* _Exercise instructions_:
Extract the lines of the records from the line with "The image size is (1024, 768)." to the line with "tap(57, 800)", both included, and repeat them exactly.
— start of Records supplied —
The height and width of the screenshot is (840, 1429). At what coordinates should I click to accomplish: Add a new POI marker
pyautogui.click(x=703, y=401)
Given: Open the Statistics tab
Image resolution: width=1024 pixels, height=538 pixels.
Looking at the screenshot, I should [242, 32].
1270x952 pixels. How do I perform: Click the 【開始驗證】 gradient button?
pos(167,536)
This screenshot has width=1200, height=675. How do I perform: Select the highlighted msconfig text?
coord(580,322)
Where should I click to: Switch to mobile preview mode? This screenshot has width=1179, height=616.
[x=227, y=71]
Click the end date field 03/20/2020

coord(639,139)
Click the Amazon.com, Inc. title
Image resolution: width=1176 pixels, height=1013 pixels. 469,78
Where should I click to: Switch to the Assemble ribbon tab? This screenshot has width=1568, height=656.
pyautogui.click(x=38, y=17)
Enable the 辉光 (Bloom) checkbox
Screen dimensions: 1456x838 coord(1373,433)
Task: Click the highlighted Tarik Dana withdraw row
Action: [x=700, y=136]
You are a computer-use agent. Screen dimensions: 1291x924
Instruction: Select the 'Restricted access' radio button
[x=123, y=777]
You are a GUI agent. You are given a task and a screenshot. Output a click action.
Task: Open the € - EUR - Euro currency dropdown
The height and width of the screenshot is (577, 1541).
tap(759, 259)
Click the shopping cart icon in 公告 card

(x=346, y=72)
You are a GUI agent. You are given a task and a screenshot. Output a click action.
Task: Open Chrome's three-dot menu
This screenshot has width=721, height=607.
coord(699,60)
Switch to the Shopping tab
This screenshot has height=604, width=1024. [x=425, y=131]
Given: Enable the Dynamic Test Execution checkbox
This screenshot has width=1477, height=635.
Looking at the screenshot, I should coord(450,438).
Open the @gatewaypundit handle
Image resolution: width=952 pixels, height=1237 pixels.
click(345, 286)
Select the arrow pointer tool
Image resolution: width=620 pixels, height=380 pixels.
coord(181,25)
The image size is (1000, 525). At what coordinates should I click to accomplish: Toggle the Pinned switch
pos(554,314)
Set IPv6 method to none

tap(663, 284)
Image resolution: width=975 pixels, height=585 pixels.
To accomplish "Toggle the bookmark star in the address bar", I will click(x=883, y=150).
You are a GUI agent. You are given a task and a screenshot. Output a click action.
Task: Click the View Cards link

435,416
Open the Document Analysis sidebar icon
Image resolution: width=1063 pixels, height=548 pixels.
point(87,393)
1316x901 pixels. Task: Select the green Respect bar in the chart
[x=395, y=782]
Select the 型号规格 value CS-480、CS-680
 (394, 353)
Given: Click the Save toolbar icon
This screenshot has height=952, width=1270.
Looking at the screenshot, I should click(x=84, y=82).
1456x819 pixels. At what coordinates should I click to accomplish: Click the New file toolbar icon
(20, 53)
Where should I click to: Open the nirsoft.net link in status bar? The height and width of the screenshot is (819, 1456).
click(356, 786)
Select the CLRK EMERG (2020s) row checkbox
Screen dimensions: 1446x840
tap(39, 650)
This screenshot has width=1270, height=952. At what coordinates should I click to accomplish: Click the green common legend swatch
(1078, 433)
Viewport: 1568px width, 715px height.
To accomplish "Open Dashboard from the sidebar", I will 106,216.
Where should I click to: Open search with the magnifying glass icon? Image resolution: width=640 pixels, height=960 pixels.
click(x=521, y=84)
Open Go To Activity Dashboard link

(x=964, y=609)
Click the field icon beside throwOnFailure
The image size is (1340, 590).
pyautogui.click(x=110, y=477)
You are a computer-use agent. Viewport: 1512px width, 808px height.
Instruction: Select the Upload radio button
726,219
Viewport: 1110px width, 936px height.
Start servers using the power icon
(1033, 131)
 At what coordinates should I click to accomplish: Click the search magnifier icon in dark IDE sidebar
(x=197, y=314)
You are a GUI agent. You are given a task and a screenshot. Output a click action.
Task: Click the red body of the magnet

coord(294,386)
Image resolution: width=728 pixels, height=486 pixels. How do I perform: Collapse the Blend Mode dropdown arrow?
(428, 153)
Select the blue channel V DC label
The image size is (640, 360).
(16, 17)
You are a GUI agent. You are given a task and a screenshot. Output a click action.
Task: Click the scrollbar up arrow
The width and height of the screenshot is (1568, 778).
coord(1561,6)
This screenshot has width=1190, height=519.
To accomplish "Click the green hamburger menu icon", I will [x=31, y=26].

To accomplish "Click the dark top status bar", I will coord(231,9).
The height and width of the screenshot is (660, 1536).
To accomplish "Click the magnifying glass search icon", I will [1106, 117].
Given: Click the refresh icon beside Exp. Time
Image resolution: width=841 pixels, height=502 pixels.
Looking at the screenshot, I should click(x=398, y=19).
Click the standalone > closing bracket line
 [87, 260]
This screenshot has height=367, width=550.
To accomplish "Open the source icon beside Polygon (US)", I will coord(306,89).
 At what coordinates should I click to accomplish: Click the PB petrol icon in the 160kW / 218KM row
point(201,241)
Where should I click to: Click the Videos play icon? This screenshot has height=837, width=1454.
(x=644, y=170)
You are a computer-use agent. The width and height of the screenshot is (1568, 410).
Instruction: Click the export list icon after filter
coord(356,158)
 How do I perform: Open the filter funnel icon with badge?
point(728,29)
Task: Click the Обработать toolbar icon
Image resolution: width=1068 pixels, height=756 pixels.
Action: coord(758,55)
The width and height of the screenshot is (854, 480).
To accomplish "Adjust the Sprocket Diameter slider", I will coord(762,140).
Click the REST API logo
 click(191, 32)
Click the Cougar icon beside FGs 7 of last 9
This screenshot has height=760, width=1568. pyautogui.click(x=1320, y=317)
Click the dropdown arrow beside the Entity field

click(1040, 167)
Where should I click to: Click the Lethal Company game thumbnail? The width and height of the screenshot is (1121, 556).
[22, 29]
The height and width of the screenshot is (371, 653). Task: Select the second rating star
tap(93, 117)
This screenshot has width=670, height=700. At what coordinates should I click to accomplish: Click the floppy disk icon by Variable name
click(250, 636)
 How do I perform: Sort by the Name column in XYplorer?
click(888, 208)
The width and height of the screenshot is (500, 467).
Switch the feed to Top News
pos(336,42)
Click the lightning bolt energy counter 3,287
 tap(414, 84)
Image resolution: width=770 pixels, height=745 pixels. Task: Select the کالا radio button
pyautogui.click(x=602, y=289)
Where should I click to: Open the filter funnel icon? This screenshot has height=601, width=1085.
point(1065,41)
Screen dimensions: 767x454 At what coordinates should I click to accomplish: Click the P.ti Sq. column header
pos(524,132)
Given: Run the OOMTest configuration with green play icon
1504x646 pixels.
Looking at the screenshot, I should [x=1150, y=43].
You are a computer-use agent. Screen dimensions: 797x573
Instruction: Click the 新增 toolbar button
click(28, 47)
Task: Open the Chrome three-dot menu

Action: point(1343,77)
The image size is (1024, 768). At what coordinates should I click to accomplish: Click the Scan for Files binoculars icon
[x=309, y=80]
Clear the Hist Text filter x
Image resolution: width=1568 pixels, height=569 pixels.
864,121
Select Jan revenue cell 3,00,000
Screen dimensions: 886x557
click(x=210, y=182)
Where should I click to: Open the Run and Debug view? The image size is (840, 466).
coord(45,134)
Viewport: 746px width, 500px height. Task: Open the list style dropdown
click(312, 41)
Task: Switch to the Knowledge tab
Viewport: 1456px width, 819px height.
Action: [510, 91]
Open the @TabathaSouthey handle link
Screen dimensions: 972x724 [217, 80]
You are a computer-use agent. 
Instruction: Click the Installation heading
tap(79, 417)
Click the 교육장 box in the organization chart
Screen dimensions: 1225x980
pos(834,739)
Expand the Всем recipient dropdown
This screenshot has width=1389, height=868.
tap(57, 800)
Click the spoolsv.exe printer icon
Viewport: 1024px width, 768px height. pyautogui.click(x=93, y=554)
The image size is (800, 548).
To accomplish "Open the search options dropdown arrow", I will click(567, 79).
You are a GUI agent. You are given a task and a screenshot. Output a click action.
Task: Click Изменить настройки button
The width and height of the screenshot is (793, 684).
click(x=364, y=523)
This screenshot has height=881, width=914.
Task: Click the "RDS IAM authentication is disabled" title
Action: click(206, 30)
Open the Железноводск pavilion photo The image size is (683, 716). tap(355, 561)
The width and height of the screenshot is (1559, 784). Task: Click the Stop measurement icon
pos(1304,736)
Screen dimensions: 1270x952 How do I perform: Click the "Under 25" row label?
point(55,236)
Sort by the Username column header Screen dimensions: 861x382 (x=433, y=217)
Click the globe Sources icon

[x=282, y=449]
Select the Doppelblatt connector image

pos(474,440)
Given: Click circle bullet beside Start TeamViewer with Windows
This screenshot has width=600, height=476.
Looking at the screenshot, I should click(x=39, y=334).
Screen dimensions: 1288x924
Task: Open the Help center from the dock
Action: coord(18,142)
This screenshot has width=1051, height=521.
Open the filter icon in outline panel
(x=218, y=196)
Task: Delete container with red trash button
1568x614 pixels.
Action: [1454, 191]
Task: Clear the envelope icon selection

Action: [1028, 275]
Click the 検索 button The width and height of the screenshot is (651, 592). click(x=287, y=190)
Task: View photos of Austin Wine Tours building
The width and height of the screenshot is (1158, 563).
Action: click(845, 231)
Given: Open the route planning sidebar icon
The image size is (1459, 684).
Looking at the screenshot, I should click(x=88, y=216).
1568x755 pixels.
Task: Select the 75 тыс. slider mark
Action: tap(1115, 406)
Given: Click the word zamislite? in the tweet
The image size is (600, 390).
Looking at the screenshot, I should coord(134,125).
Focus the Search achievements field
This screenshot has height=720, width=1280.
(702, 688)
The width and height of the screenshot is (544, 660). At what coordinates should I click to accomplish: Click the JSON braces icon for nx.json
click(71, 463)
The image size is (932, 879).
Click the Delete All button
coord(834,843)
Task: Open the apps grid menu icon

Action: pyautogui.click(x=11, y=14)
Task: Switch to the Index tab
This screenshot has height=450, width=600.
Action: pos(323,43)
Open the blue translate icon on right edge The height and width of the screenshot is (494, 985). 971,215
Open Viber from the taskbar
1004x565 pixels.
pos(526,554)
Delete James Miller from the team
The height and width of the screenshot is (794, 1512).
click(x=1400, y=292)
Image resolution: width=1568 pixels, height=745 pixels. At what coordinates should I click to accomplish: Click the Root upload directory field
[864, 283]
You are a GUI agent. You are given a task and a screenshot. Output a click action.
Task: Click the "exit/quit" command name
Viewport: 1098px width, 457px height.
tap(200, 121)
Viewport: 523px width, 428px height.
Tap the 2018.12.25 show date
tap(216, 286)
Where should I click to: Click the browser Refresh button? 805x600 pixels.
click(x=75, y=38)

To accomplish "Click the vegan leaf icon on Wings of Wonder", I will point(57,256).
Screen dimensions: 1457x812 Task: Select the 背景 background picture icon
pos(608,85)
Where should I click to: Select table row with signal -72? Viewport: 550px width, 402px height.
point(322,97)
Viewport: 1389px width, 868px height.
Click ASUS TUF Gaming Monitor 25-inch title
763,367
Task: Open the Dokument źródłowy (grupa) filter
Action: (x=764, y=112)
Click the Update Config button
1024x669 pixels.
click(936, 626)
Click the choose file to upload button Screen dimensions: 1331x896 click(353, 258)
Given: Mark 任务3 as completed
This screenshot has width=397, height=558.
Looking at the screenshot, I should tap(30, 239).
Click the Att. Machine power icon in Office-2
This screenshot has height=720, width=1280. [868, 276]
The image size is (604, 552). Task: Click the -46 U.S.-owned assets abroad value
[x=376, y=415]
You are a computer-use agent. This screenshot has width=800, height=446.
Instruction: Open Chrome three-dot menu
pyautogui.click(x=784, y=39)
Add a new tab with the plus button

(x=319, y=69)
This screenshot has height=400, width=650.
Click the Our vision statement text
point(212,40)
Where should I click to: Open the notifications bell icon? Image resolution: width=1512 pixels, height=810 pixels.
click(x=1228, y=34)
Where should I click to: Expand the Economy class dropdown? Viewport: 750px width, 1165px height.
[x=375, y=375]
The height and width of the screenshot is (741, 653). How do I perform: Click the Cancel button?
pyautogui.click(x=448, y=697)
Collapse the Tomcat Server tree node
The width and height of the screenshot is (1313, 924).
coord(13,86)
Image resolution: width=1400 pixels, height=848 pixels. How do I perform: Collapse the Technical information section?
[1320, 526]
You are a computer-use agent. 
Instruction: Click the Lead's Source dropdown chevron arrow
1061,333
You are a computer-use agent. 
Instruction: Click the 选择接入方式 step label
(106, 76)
— end of Records supplied —
* _Solution for this task_:
The image size is (1024, 768). At what coordinates should I click to accomplish: Click the Scan for Files binoculars icon
[x=309, y=80]
Clear the Hist Text filter x
Image resolution: width=1568 pixels, height=569 pixels.
864,121
Select Jan revenue cell 3,00,000
Screen dimensions: 886x557
click(x=210, y=182)
Where should I click to: Open the Run and Debug view? The image size is (840, 466).
coord(45,134)
Viewport: 746px width, 500px height. Task: Open the list style dropdown
click(312, 41)
Task: Switch to the Knowledge tab
Viewport: 1456px width, 819px height.
Action: [510, 91]
Open the @TabathaSouthey handle link
Screen dimensions: 972x724 [217, 80]
You are a computer-use agent. 
Instruction: Click the Installation heading
tap(79, 417)
Click the 교육장 box in the organization chart
Screen dimensions: 1225x980
pos(834,739)
Expand the Всем recipient dropdown
This screenshot has width=1389, height=868.
tap(57, 800)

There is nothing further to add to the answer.